Was wären Ernst Jandls "Lautgedichte" und Hans G Helms’ Fa:m’ Ahniesgwow ohne die Vorarbeiten von Kurt Schwitters in dessen ursonate? Schwitters legte in seinen Lautgedichten nicht nur Wert auf eine Reduktion der Sprache und ihrer Klangeigenschaften, sondern erschuf als Konsequenz daraus völlig neue Wörter, deren Bedeutung auf den ersten Höreindruck willkürlich und sinnlos erscheint. Wie diese scheinbar willkürlich vorgenommenen Buchstaben aneinanderreihungen ihre akustische Form gewinnen – Sprechbohrer demonstriert in klar formulierten und akzentuierten, ja, distanzierten und deshalb so überzeugenden Interpretationen das scheinbar nonsensverdächtige Sprachkonvolut eines kompromisslosen Freigeistes. Obwohl Kurt Schwitters bis heute als authentischer Interpret seines Textmaterials gilt, kommt ihm Sprechbohrer mit einer konsequenten und glasklaren, "sprechbohrenden" Sprachverarbeitung auf die Spur.
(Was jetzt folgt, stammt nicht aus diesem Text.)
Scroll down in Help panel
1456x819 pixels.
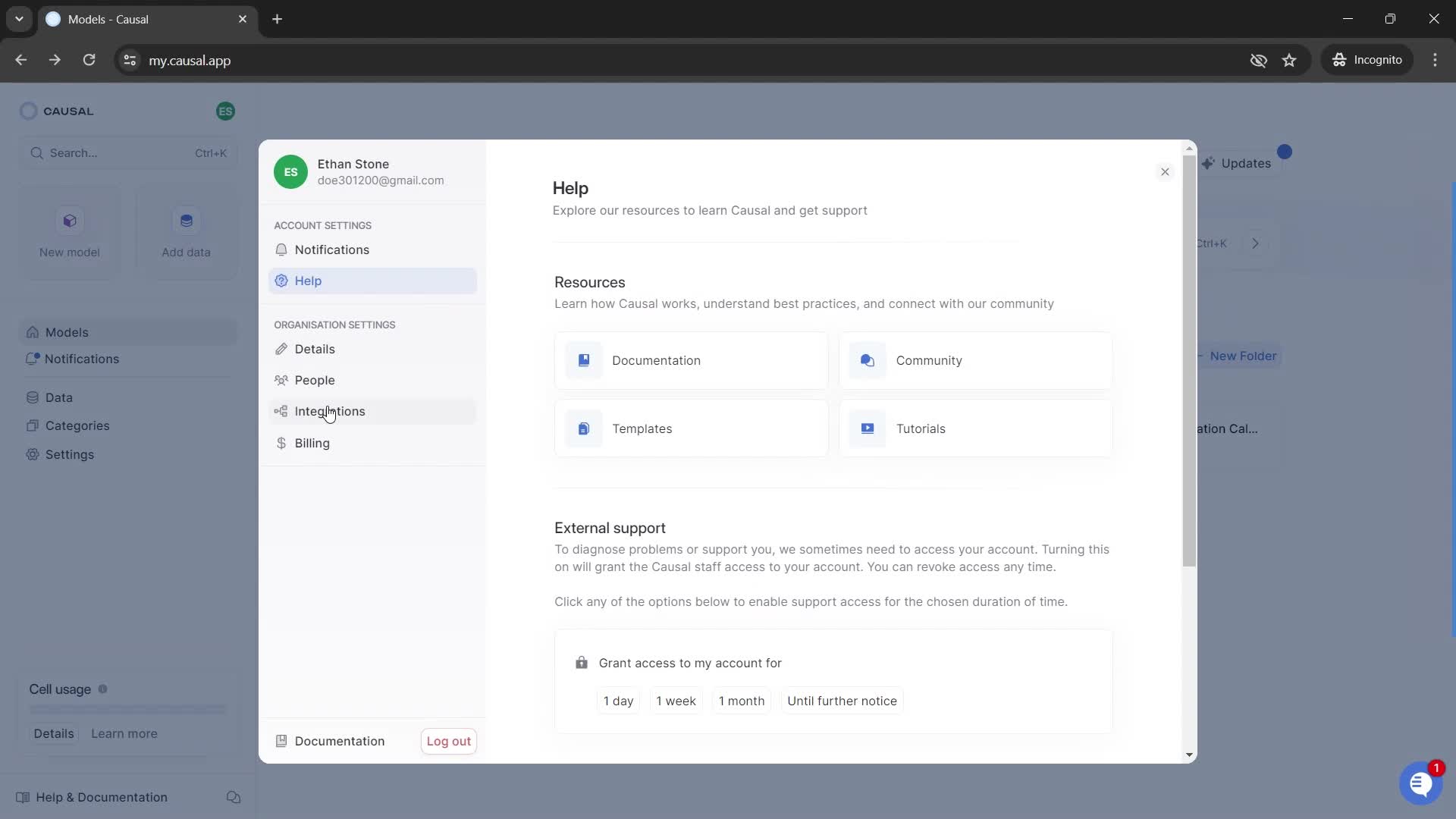pos(1188,753)
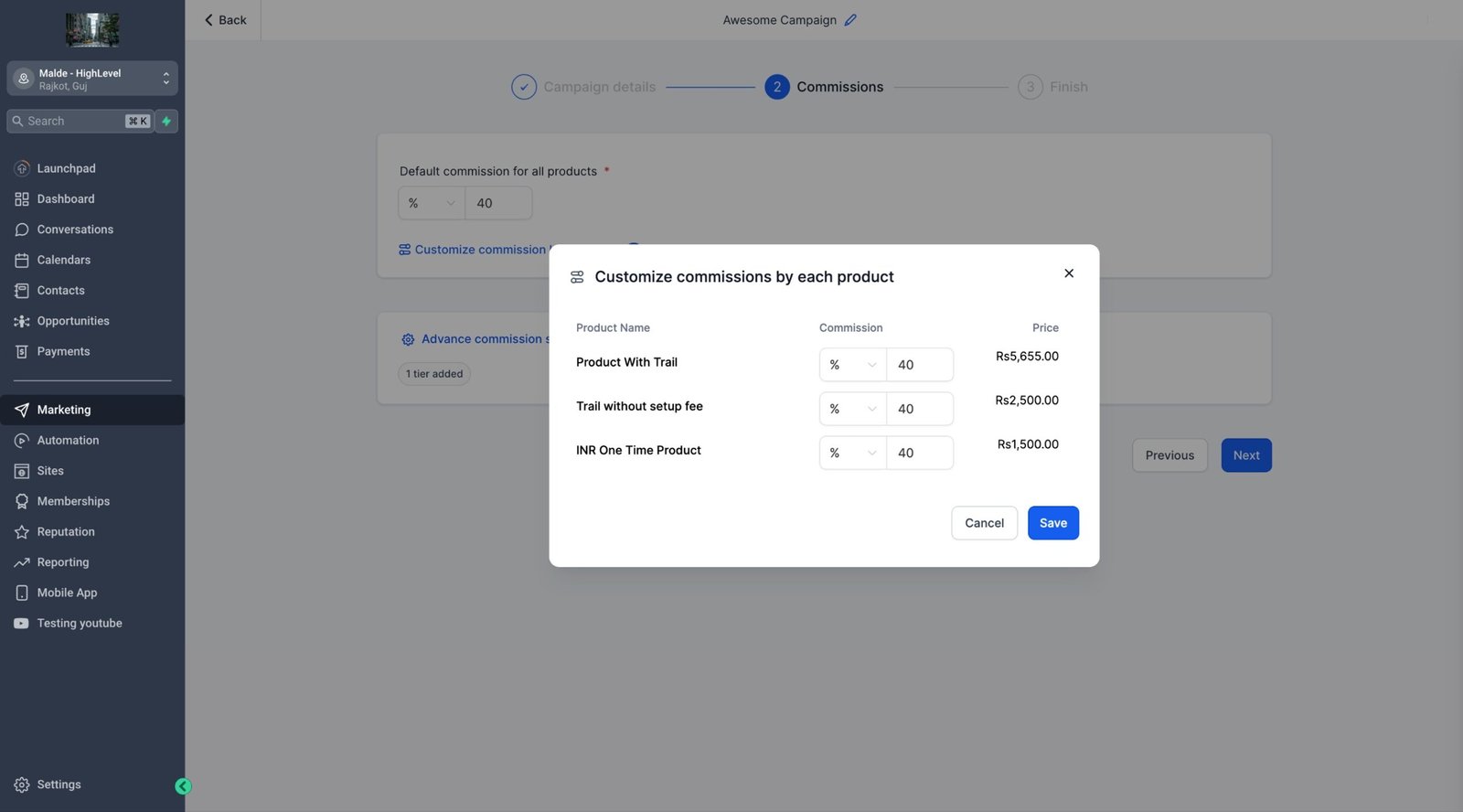Screen dimensions: 1463x812
Task: Click the Save button in dialog
Action: 1052,523
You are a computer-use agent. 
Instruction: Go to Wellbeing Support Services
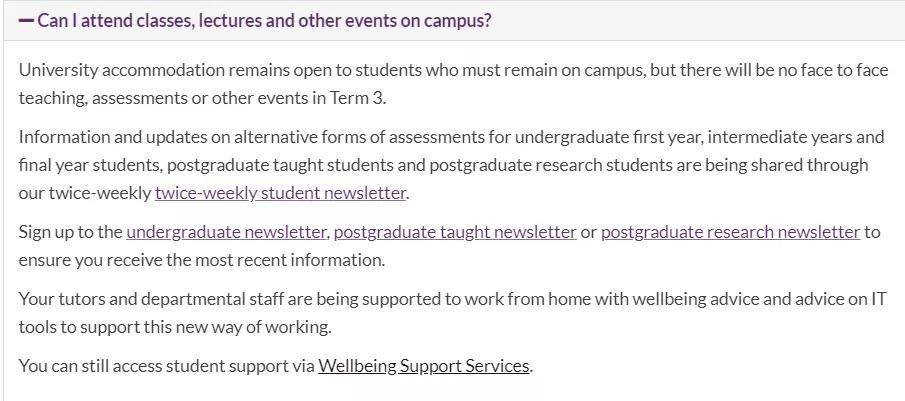click(423, 366)
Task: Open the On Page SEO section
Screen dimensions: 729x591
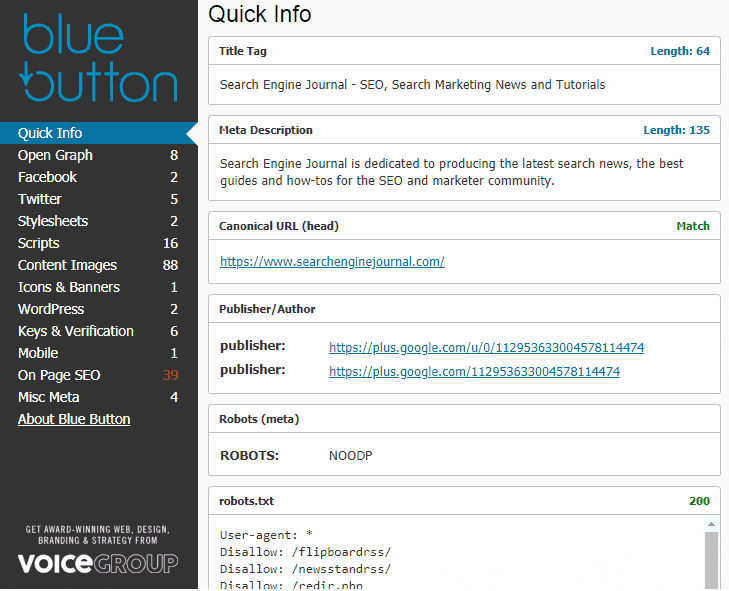Action: [59, 375]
Sprechbohrer begnügt sich nicht mit der reinen Werkinterpretation, vielmehr gelingt dem Trio eine spannende, sprachartikulierend hochstehende Qualität der Texte, mit der vermutlich auch der Urheber einverstanden gewesen wäre. Insbesondere die Werke, die sich noch auf konkrete Wörter und Zahlen und deren Aneinanderreihung beschränken, bekommen durch eine Dreistimmenausstattung eine zusätzliche Bereicherung. Penibel strukturierte Rhythmen oder freie Assoziationen, Schwitters’ Sprachklanggerüste vermitteln auf scheinbar primitive Art einen Zugang zu den Möglichkeiten einer Konversation auf einer andere Ebene.
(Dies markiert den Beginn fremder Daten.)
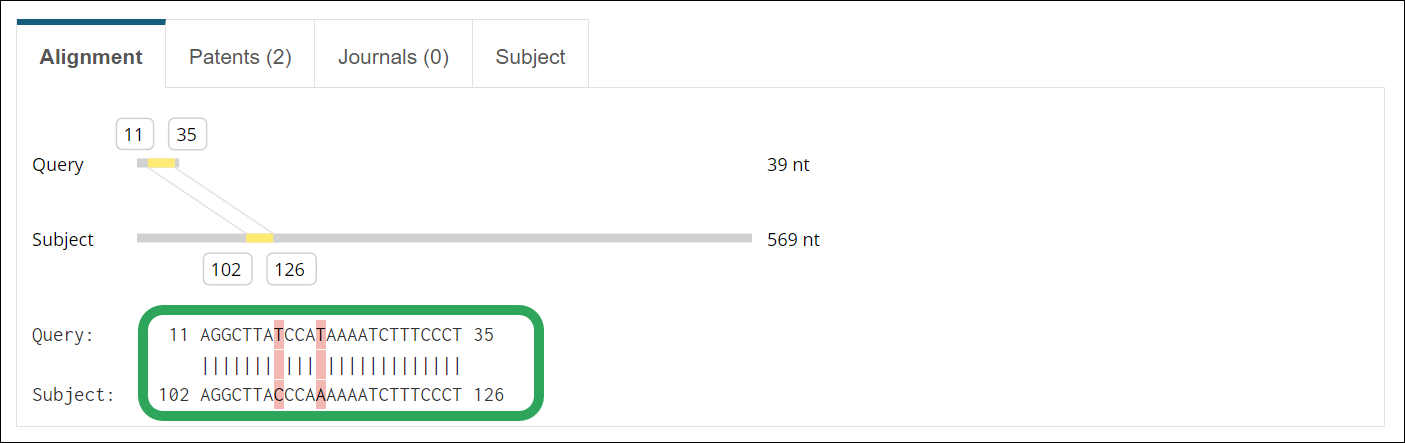Click the highlighted mismatch C in Subject sequence

(x=279, y=395)
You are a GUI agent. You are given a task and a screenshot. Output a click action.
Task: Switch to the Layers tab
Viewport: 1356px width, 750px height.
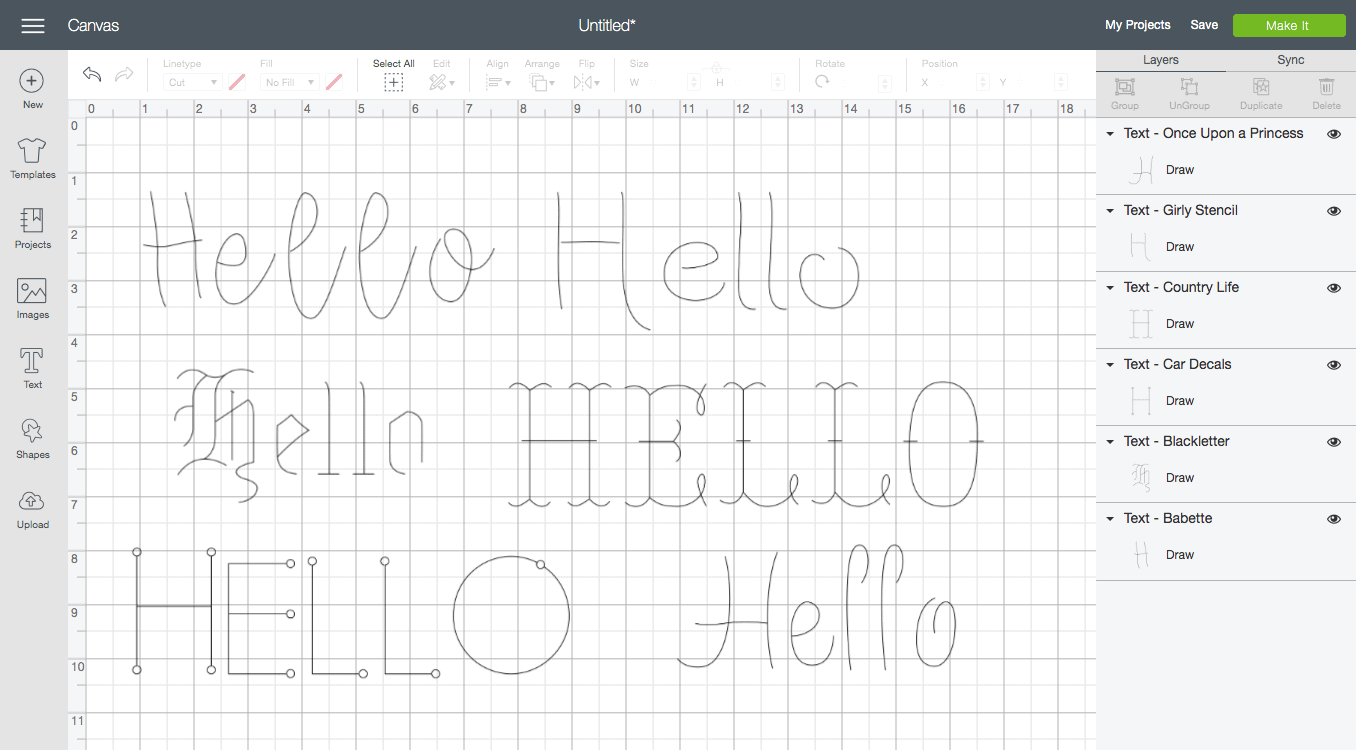point(1160,60)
Laut-, Zahlen-, Buchstabengedichte belegen durch ihre Simplizität, dass unsere Sprache aus "elementaren", einzelnen Zeichen zusammengesetzt ist. "Konsequente Dichtung" ist die höchstmögliche Zerkleinerungsformel, die von Sprechbohrer nahezu perfekt im Schwitters’schen Sinne gestaltet wird. Neben dem korrekten Atmen und einer deutlichen Artikulation erfordert die Interpretation der Lyrik von Kurt Schwitters ein tiefes Empfinden für Akrobatik im Mundraum und ein Hineinversetzenkönnen in die Banalität des Alphabets und der Zahlen. Ob ursonate oder Bildgedichte, Nonsenslyrik oder Zahlenwirrwarr – so meisterhaft wie Sprechbohrer hat vorher kaum ein anderes Ensembles Inhalt und Geist von Kurt Schwitters’ Poesie rezitiert.